Pandora harbors a planetary forest inhabited peacefully by the Na'vi, a blue-skinned, golden-eyed race of slender giants, each one perhaps 12 feet tall. The atmosphere is not breathable by humans, and the landscape makes us pygmies. To venture out of our landing craft, we use avatars--Na'vi lookalikes grown organically and mind-controlled by humans who remain wired up in a trance-like state on the ship. While acting as avatars, they see, fear, taste and feel like Na'vi, and have all the same physical adeptness.

This last quality is liberating for the hero, Jake Sully (Sam Worthington), who is a paraplegic. He's been recruited because he's a genetic match for a dead identical twin, who an expensive avatar was created for. In avatar state he can walk again, and as his payment for this duty he will be given a very expensive operation to restore movement to his legs. In theory he's in no danger, because if his avatar is destroyed, his human form remains untouched. In theory.
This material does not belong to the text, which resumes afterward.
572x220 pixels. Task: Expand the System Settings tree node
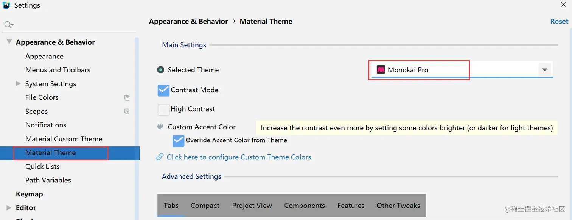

On Pandora, Jake begins as a good soldier and then goes native after his life is saved by the lithe and brave Neytiri (Zoe Saldana). He finds it is indeed true, as the aggressive Col. Miles Quaritch (Stephen Lang) briefed them, that nearly every species of life here wants him for lunch. (Avatars are not be made of Na'vi flesh, but try explaining that to a charging 30-ton rhino with a snout like a hammerhead shark).
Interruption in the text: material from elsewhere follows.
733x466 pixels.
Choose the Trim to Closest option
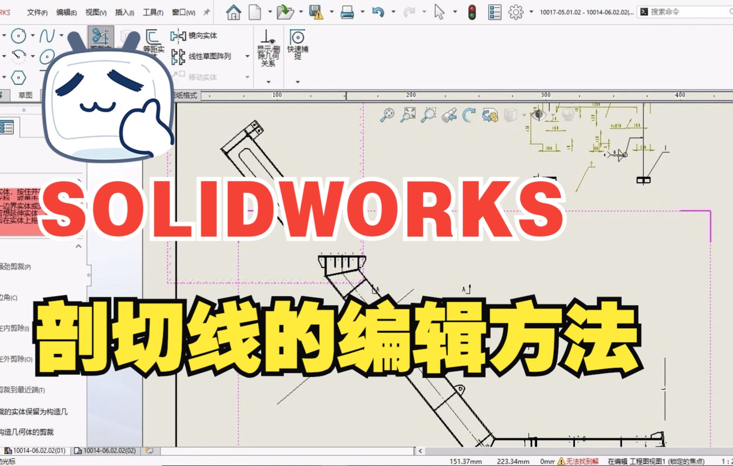(x=21, y=390)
The Na'vi survive on this planet by knowing it well, living in harmony with nature, and being wise about the creatures they share with. In this and countless other ways they resemble Native Americans. Like them, they tame another species to carry them around--not horses, but graceful flying dragon-like creatures. The scene involving Jake capturing and taming one of these great beasts is one of the film's greats sequences.

Like "Star Wars" and "LOTR," "Avatar" employs a new generation of special effects. Cameron said it would, and many doubted him. It does. Pandora is very largely CGI. The Na'vi are embodied through motion capture techniques, convincingly. They look like specific, persuasive individuals, yet sidestep the eerie Uncanny Valley effect. And Cameron and his artists succeed at the difficult challenge of making Neytiri a blue-skinned giantess with golden eyes and a long, supple tail, and yet--I'll be damned. Sexy.

At 163 minutes, the film doesn't feel too long. It contains so much. The human stories. The Na'vi stories, for the Na'vi are also developed as individuals. The complexity of the planet, which harbors a global secret. The ultimate warfare, with Jake joining the resistance against his former comrades. Small graceful details like a floating creature that looks like a cross between a blowing dandelion seed and a drifting jellyfish, and embodies goodness. Or astonishing floating cloud-islands.

I've complained that many recent films abandon story telling in their third acts and go for wall-to-wall action. Cameron essentially does that here, but has invested well in establishing his characters so that it matters what they do in battle and how they do it. There are issues at stake greater than simply which side wins.

Cameron promised he'd unveil the next generation of 3-D in "Avatar." I'm a notorious skeptic about this process, a needless distraction from the perfect realism of movies in 2-D. Cameron's iteration is the best I've seen -- and more importantly, one of the most carefully-employed. The film never uses 3-D simply because it has it, and doesn't promiscuously violate the fourth wall. He also seems quite aware of 3-D's weakness for dimming the picture, and even with a film set largely in interiors and a rain forest, there's sufficient light. I saw the film in 3-D on a good screen at the AMC River East and was impressed. I might be awesome in True IMAX. Good luck in getting a ticket before February.

It takes a hell of a lot of nerve for a man to stand up at the Oscarcast and proclaim himself King of the World. James Cameron just got re-elected.